(What is being asked):
Take the records below and print them verbatim up to and including the line that carries "Image resolution: width=478".

(Data excerpts):
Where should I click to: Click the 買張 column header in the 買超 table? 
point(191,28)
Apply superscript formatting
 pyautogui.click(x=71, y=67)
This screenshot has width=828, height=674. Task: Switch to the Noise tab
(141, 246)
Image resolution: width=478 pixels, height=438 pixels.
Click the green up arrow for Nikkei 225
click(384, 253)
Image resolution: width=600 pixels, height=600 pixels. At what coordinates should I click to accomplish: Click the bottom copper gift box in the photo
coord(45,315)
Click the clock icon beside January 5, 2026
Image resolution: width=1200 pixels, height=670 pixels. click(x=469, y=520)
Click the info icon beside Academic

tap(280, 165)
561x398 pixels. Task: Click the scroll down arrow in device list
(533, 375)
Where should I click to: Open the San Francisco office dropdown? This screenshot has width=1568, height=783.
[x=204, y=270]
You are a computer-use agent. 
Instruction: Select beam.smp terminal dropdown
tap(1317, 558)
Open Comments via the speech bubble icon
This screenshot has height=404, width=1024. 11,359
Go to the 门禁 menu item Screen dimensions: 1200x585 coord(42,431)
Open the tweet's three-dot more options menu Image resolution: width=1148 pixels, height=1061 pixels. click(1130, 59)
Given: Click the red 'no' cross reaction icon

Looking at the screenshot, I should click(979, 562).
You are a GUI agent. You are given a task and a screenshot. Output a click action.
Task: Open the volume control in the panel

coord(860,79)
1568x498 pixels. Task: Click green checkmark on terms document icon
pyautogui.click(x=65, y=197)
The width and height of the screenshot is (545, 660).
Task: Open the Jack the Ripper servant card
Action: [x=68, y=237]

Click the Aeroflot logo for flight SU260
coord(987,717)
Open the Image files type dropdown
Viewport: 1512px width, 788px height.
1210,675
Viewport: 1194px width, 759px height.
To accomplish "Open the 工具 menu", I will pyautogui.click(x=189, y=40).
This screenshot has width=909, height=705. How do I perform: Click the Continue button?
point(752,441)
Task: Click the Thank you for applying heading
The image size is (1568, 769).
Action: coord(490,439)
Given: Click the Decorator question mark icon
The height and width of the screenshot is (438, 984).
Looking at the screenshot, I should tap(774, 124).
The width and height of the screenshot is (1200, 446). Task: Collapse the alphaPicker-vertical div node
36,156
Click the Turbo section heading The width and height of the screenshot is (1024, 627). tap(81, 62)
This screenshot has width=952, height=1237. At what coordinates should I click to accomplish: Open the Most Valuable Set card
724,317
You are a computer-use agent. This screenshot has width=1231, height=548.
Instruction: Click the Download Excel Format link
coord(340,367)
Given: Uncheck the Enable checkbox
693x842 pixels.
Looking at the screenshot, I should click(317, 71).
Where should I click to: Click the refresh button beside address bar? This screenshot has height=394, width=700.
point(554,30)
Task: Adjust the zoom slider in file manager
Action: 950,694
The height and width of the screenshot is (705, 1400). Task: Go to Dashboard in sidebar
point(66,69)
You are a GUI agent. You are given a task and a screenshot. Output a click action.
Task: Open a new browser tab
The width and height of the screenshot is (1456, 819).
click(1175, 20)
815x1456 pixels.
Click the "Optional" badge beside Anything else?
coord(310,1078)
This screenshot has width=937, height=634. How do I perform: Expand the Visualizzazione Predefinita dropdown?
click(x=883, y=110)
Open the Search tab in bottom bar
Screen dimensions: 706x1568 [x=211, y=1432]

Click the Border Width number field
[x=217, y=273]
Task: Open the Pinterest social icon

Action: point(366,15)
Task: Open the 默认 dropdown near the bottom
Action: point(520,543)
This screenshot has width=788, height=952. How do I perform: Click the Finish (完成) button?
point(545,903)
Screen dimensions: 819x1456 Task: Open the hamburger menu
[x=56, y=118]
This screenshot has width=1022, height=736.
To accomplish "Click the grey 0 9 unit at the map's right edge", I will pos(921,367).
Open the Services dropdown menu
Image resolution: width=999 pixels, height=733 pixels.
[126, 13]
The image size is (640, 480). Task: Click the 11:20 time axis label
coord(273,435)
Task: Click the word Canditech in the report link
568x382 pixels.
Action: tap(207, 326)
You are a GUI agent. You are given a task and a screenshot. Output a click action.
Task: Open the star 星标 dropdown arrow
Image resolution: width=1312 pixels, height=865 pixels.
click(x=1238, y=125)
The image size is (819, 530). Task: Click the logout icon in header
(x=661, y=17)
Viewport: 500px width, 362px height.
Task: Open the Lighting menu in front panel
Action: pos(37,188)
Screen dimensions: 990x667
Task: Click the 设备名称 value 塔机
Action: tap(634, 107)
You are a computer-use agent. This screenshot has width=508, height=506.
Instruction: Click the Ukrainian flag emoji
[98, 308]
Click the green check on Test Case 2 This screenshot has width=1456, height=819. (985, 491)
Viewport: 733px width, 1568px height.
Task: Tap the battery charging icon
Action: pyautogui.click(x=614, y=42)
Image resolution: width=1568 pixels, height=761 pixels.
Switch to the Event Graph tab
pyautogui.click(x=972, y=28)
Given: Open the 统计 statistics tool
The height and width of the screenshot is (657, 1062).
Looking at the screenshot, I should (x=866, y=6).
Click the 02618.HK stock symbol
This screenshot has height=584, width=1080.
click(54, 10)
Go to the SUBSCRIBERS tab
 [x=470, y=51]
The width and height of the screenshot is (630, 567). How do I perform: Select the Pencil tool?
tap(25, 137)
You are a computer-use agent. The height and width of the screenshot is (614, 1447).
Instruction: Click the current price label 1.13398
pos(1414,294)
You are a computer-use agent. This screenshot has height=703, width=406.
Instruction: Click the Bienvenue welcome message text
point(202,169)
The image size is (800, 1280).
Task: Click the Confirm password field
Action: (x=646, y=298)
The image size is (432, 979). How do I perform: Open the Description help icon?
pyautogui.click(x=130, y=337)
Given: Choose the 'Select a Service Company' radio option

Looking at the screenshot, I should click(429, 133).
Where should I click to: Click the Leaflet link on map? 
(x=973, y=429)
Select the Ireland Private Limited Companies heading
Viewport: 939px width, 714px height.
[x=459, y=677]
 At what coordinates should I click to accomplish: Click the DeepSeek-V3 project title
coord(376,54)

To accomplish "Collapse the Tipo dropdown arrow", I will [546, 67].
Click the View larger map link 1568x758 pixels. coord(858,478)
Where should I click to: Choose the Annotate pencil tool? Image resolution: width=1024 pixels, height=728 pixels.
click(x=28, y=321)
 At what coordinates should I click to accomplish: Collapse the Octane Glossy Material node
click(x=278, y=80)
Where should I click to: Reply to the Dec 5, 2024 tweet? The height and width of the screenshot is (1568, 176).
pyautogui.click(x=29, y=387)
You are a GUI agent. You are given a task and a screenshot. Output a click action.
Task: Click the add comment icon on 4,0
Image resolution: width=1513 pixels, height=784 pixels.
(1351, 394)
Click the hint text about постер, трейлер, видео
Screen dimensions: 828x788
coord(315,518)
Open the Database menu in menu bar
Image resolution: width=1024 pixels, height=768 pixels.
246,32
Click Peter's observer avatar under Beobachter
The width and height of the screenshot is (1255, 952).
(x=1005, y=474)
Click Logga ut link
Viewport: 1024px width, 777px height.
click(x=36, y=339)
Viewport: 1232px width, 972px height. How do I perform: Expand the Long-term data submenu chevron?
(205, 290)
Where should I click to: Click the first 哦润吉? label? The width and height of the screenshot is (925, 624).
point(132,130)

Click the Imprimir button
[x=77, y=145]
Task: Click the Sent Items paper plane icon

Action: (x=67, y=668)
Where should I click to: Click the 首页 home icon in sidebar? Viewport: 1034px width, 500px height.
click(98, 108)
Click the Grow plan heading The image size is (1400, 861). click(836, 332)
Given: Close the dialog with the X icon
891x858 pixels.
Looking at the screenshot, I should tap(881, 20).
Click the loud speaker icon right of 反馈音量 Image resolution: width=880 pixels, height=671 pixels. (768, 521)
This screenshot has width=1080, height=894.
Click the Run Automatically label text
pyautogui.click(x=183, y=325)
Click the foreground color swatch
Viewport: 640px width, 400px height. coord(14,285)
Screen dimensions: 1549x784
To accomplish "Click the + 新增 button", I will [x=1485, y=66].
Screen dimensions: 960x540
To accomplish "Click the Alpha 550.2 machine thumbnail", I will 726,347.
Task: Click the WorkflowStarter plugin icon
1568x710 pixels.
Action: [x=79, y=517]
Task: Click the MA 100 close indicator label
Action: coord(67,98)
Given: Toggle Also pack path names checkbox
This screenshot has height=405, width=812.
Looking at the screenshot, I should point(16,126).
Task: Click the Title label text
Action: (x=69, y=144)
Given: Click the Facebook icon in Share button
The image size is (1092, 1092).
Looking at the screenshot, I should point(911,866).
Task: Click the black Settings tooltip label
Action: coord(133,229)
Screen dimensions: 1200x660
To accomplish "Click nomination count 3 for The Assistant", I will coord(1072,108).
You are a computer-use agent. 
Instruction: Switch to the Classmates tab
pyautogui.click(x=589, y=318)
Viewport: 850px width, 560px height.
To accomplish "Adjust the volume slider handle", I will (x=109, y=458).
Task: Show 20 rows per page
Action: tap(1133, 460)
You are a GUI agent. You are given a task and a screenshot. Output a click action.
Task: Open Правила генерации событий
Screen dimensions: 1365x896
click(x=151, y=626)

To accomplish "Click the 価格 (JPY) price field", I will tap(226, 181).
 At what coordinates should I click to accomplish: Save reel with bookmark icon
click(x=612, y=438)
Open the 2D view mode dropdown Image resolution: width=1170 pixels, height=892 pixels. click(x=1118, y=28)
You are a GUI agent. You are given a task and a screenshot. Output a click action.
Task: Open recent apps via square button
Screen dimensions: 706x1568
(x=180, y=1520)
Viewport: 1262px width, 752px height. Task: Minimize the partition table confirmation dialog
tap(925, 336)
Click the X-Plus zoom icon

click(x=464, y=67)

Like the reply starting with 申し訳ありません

(Solution to the exercise):
Where should I click to: Click the 買張 column header in the 買超 table? 
point(191,28)
Apply superscript formatting
 pyautogui.click(x=71, y=67)
This screenshot has width=828, height=674. Task: Switch to the Noise tab
(141, 246)
Image resolution: width=478 pixels, height=438 pixels.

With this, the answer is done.